• Your goal:
Starting at the line that contains "Vorherige (172, 545)", please transcribe every line through the end of the entries, exactly and with no pictures.

Saved data entries
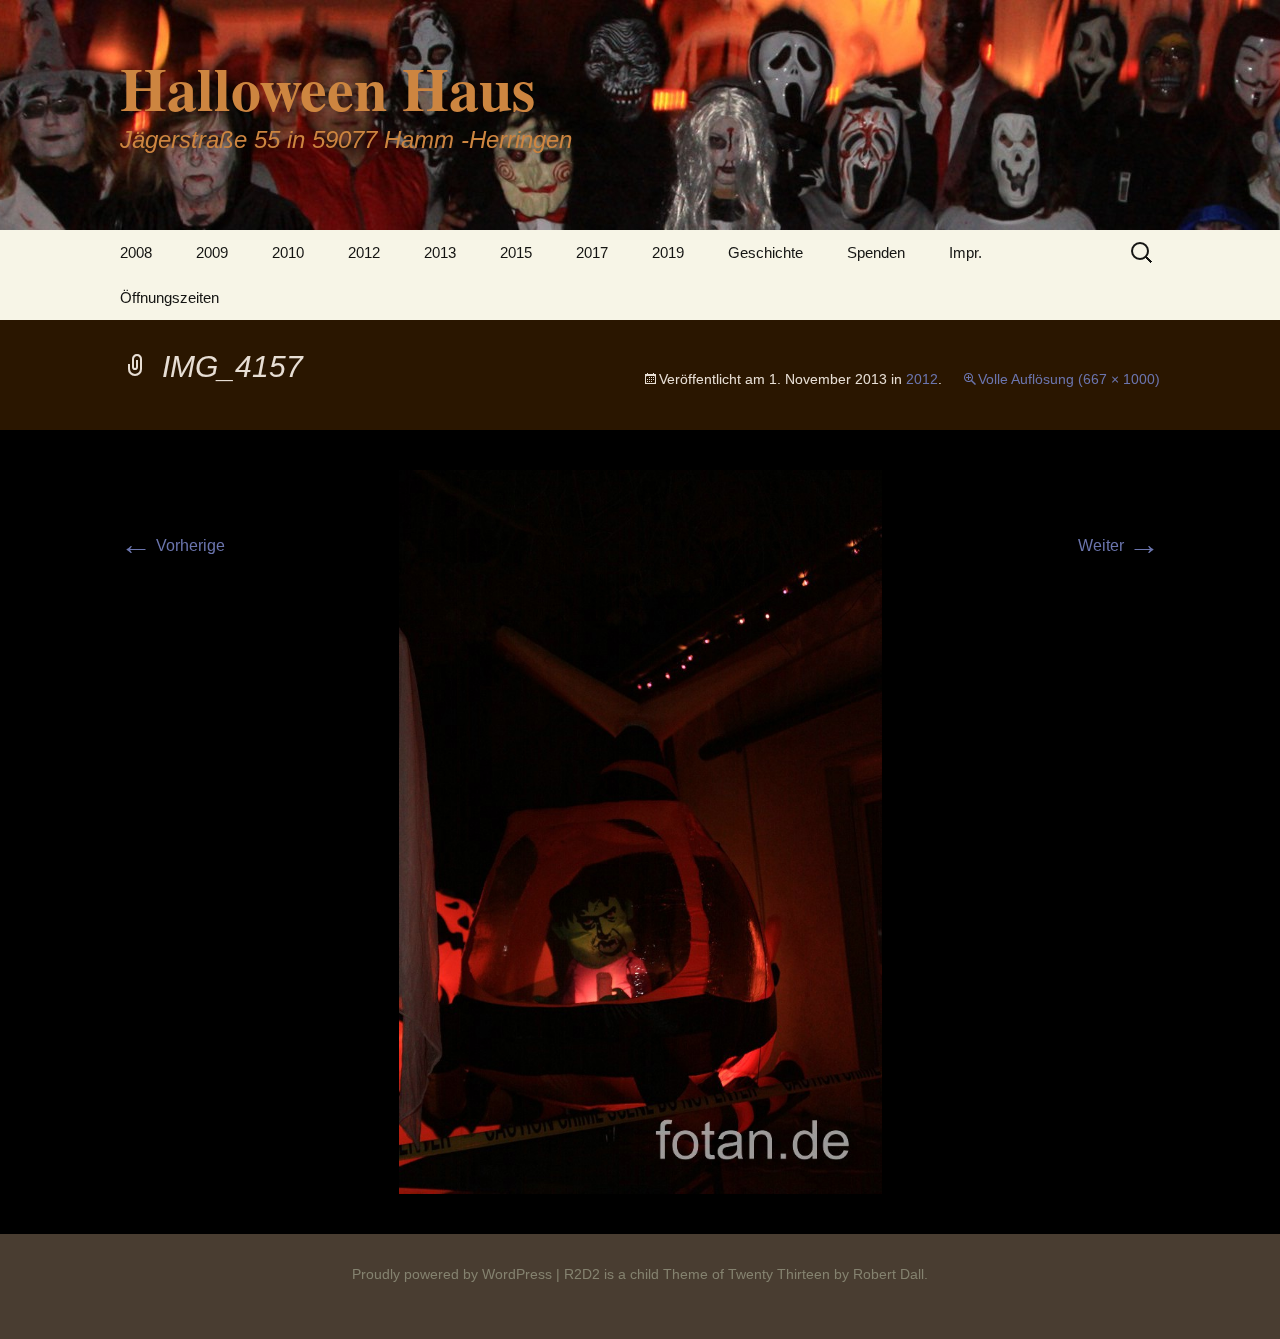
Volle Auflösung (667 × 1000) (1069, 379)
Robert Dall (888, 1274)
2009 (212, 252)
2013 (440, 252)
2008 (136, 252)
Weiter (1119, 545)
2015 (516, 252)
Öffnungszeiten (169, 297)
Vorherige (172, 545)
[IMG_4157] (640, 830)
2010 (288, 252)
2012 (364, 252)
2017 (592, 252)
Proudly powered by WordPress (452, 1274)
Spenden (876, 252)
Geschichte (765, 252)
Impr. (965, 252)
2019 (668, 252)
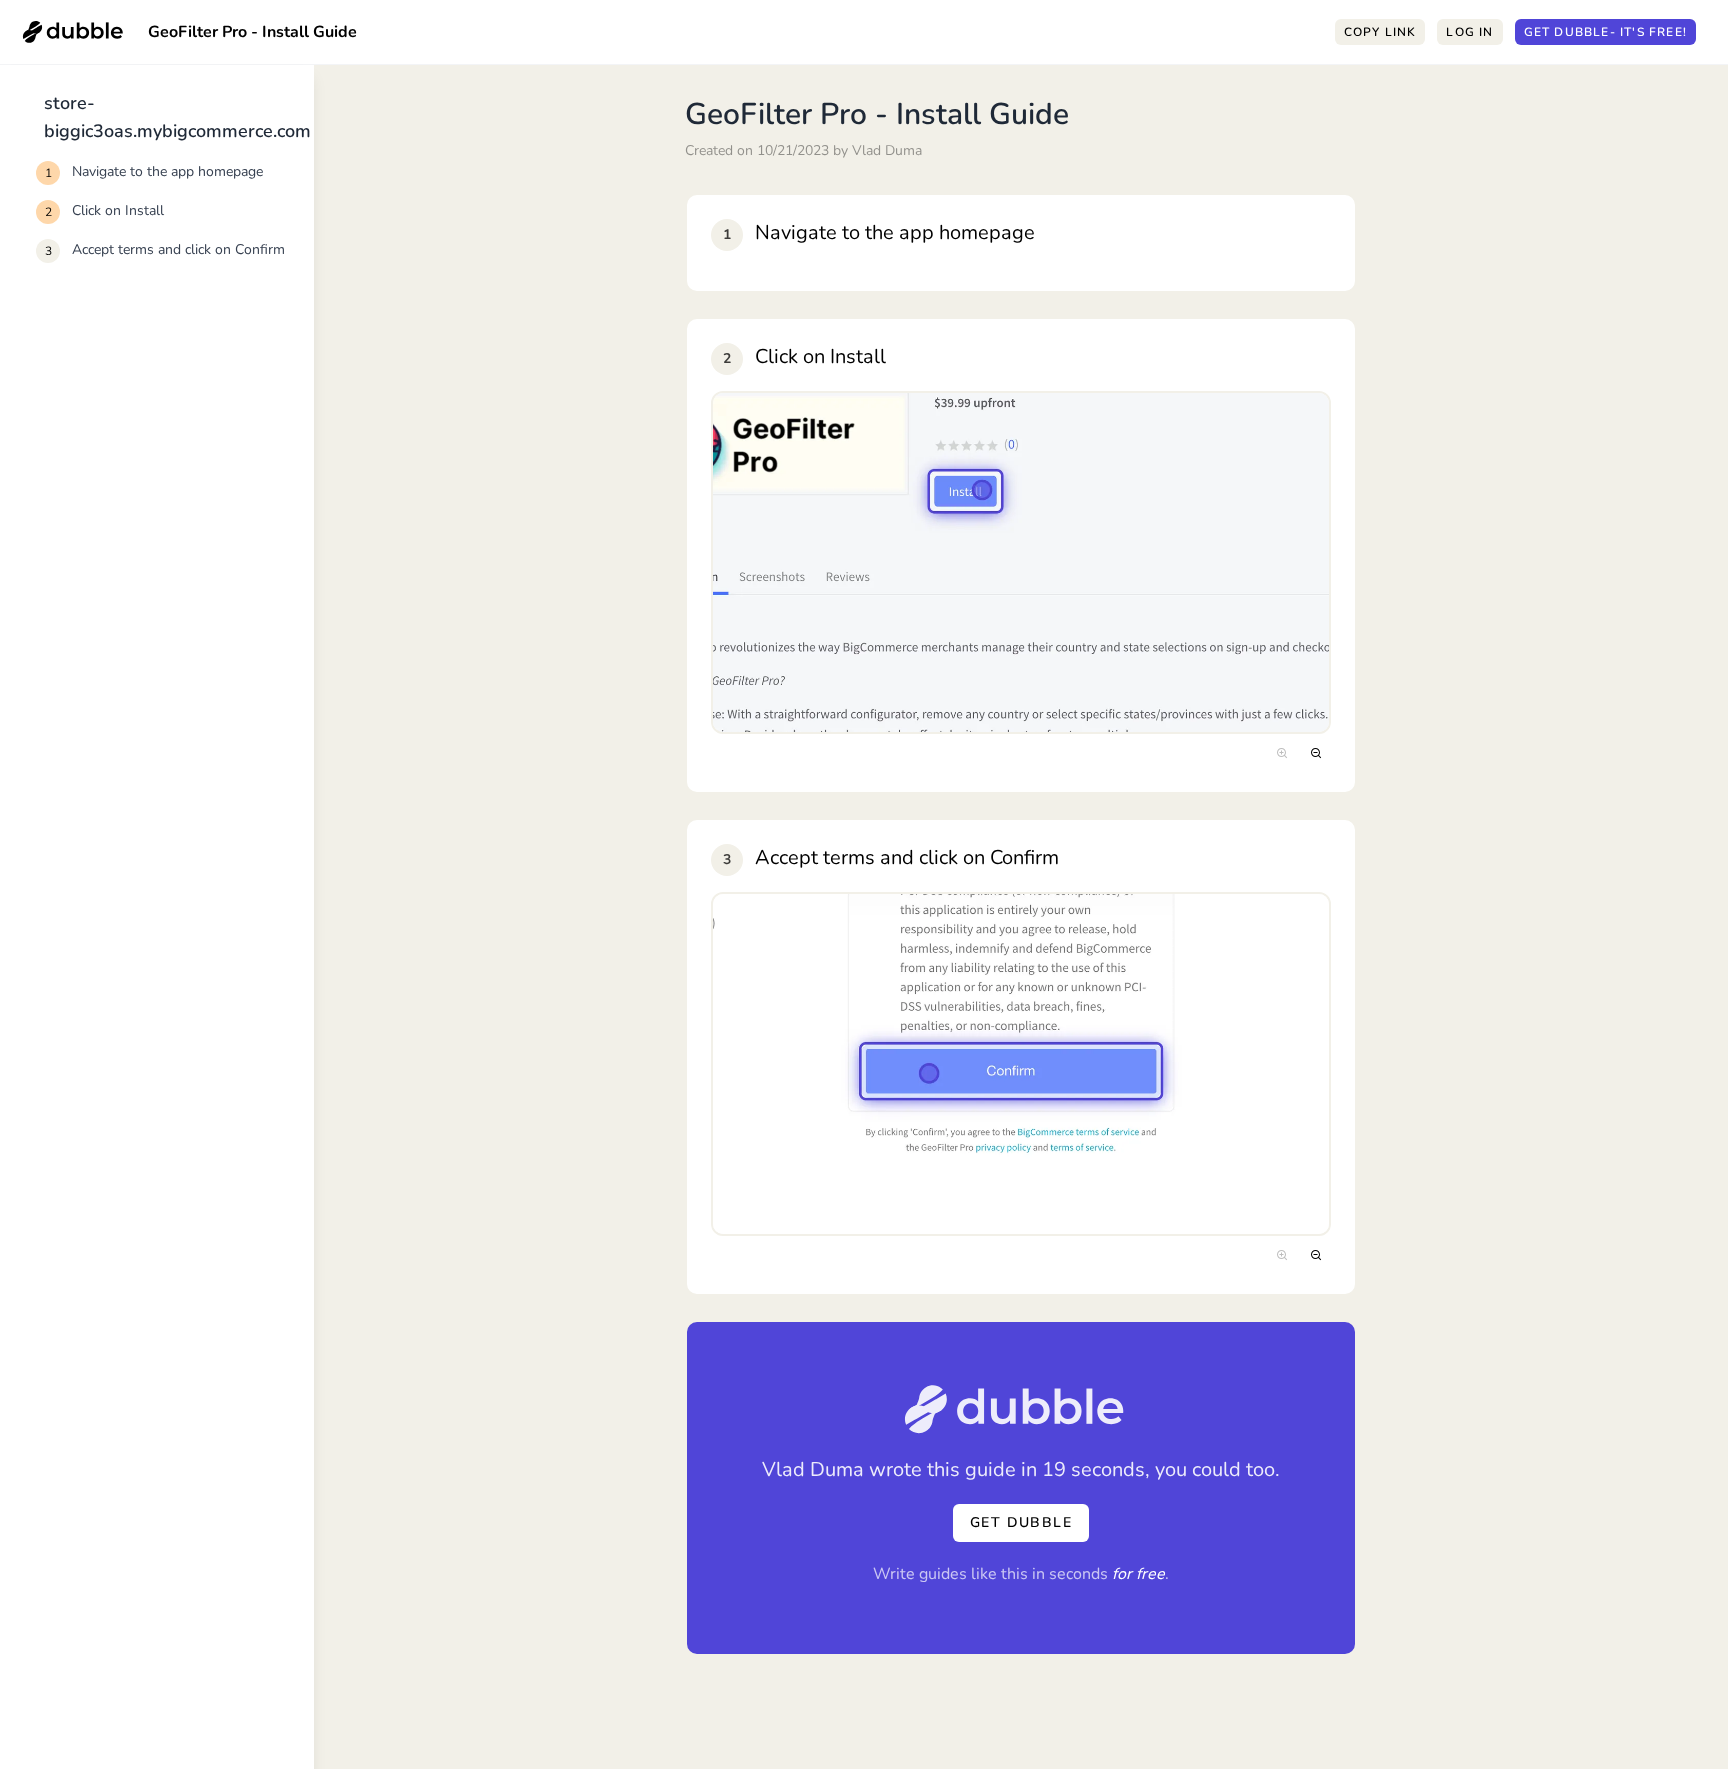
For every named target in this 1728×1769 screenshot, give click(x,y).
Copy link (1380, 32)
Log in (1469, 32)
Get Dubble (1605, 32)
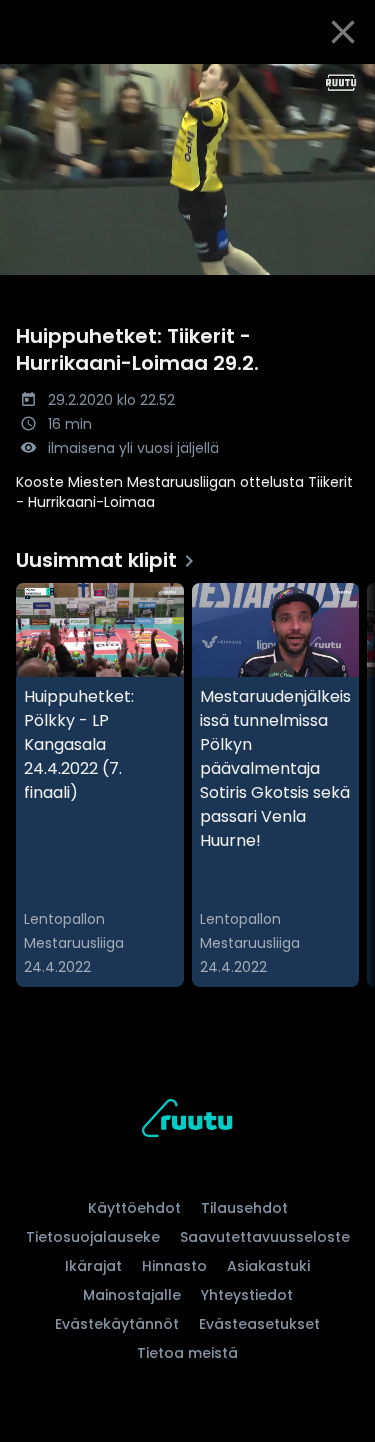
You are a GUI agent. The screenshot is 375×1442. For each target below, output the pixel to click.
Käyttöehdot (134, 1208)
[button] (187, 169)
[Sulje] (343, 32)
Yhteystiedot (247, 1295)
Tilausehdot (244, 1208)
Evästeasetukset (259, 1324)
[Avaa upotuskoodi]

• Written reply:
Vorherige (172, 545)
[IMG_4157] (640, 830)
2010 (288, 252)
2012 (364, 252)
2017 (592, 252)
Proudly powered by WordPress (452, 1274)
Spenden (876, 252)
Geschichte (765, 252)
Impr. (965, 252)
2019 (668, 252)
For every named target in this 1728×1769 screenshot, give click(x,y).
Copy link (1380, 32)
Log in (1469, 32)
Get Dubble (1605, 32)
You are a GUI agent. The screenshot is 375×1442. For each target below, output the pixel to click.
Käyttöehdot (134, 1208)
[button] (187, 169)
[Sulje] (343, 32)
Yhteystiedot (247, 1295)
Tilausehdot (244, 1208)
Evästeasetukset (259, 1324)
[Avaa upotuskoodi]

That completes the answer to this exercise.